When sitcoms first came onto the scene in the 1950s, the formula was targeted toward middle class American families, with the working father and the stay-at-home mom which tended to be the norm in that era. However times have changed, and it is not uncommon to see a working class mother and a stay-at-home father. Despite all of this, sitcoms often tend to portray an outdated family system and this stereotype is what people base their perception of Americans on. It’s similar to thinking that all British people drink tea, or everyone in Africa owns a machete. It’s unfair to them and it’s false.

The issue with sitcoms is not just that they stereotype, but that they make humor as coordinated as a synchronized swimming competition. This is due to the laugh track which immediately plays recorded laughter following a joke. Laugh tracks basically tell people when to laugh and true humor shouldn’t require that; humor should as natural as a good inside joke. It is difficult to experience that with laugh tracks because everything sounds like the same laugh; it’s fake and unrealistic.

While the most watched sitcom from 2008 to 2009, Two and a Half Men, featured a laugh track, the show was not good enough to receive respectable recognition. In the past decade, no show with a laugh track was at least nominated for best musical or comedy program at the Golden Globes. That means that of the 24 shows nominated in the past decade, none have had a laugh track. It seems that dumbing down entertainment comes at the cost of quality. Sitcoms are the sappiest form of entertainment; their unoriginality is why they hardly last more than seven years and why TV is increasingly becoming harder to enjoy.

That being said, however, there are a few exceptions to this. They include Curb Your Enthusiasm, The Office, 30 Rock and Seinfeld which manage to maintain high quality entertainment while still following the sitcom format. The laughs are original; they aren’t stereotypical and produce humor that even Holden Caulfield wouldn’t call phony. To the surprise of many, one of the most enjoyable sitcoms hands-down is Sex and the City. It might be targeted towards middle aged women, but it’s a quality watch at night when nothing else is on. If older men can have a secret crush on Miley Cyrus, then boys should be allowed to watch Sex and the City.

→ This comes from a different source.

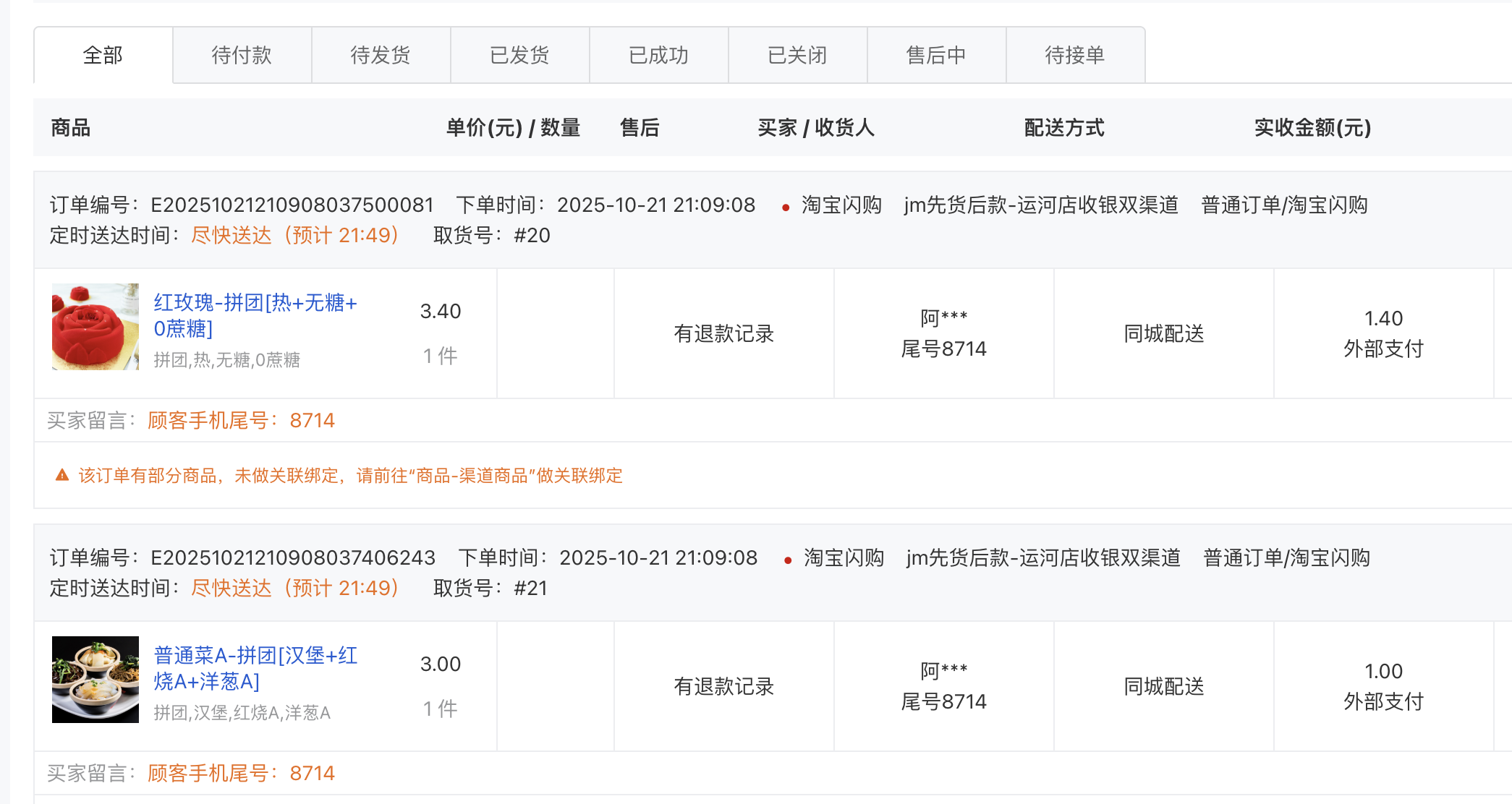1512x804 pixels.
Task: Click the 普通菜A dish thumbnail
Action: pos(95,680)
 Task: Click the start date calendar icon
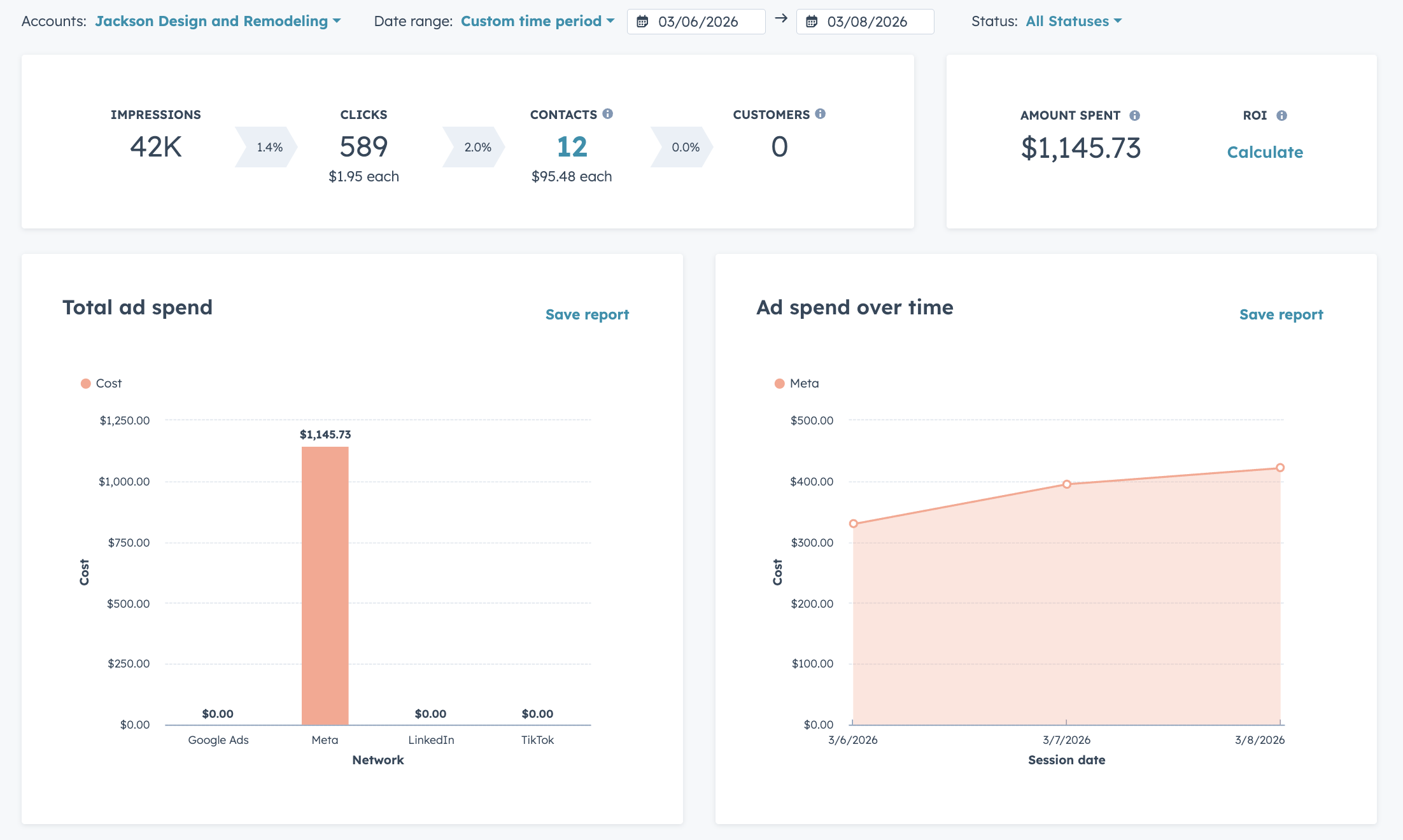click(643, 22)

TV is over-rated. Sitcoms are generally poorly done and produce poor satires of our society. Forest Gump was blessed to have Jenny, but Americans are disadvantaged to have sitcoms. Associating Americans with the traditional sitcom format is like associating that kid who’s caught picking his nose in class or the kid who peed in his pants in first grade. It may have been funny at the time but it shouldn’t be the first thing you think of each time you see them; it’s unfair to them and it’s an inaccurate portrayal of who they really are.